Wrap, don’t replace. The decision engine becomes a new top-level entry point. Internally, it calls the existing rule engine. The first version does nothing the rule engine wasn’t already doing — it just gives the team a place to add the next concern. A wrapper is cheap and lets the team validate the seam without rewriting.

Lift constraints out first. Constraints are the easiest concern to extract. They have clear ownership, simple semantics (check after, clip or reject), and they reduce the rule store’s surface area immediately. The first thing a decision engine should do beyond what the rule engine did is enforce constraints.

Add the model and experiment seams last. These two require more design: how does the model value enter the explanation, how does the experiment overlay merge with the standard rule set, what does the audit trail look like. Building them third means the team has lived with the decision engine wrapper for a while and knows what the seam should feel like.

I would build it in that order if I were doing it now. The migration I lived through took a different order, with more pain and more rework. The lesson I keep is the same: extract the simpler seam first.

The lesson

A rule engine answers what matches. A decision engine answers what should happen. The gap is real and not always worth crossing — but when it is worth crossing, the cost of pretending the rule engine is enough is paid in the kind of bug that takes shadow mode to catch and replay to defend.

The Tuesday morning incident was a small one. The fix happened in shadow, before customers saw it. But it was the first time I had to admit that the layer I had built — careful, correct, explainable — was no longer where the actual decision lived. The decision had moved up a level. The architecture had to follow.

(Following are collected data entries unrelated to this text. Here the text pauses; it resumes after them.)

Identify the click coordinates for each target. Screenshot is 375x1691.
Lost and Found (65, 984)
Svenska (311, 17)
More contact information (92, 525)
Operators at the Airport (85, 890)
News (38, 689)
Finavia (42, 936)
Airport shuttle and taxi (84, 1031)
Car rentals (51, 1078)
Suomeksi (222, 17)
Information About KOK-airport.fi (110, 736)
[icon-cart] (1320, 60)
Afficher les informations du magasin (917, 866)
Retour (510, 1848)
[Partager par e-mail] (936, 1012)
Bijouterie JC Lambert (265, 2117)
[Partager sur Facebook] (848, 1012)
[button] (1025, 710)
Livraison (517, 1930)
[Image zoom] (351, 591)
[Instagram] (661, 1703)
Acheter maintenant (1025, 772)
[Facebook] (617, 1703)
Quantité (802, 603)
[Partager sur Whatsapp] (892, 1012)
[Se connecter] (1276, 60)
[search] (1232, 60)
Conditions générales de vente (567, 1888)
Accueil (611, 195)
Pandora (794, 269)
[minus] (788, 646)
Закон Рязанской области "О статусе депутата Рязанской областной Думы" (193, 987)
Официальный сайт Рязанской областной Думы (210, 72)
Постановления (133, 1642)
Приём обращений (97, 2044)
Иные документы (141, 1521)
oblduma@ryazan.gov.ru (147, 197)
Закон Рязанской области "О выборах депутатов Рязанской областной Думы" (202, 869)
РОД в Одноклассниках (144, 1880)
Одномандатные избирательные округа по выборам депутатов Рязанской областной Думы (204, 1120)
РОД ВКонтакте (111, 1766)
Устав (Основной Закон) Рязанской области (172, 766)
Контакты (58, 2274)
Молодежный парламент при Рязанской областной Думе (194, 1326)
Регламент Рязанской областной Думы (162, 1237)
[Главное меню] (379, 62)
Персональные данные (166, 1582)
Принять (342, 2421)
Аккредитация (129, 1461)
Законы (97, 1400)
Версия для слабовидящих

Most of the value of the distinction is recognising it early. A team that names the difference between what matches and what should happen can defer the decision engine deliberately, knowing the day to build it will come. A team that does not name the difference will build a decision engine accidentally, by accreting concerns onto the rule engine until the rule engine is no longer recognisable as one.

What comes next

The next post is about the long term. Pricing systems age. Rules accumulate. Engines get refactored. Constraints change. Experiments retire. The architectural layers in this series — rule model, loader, matcher, evaluator, explanation, shadow, replay, decision engine — all need lifecycles. The next post is about building those lifecycles in from the start, so the platform you ship in year one is still operable in year five.

After that we move to the retrospective half of the series. Ten mistakes I have shipped. What I would build differently today. The last two posts are about what this whole series has been preparing for: the second time you build a pricing platform, with everything the first time taught you.

For now, the lesson is the distinction. The rule engine and the decision engine are not the same thing. The first asks what fits; the second asks what should be. A pricing platform that grows to need the second one is a pricing platform doing well. The work is recognising the moment, building the seam, and not pretending the bigger question is just a harder version of the smaller one.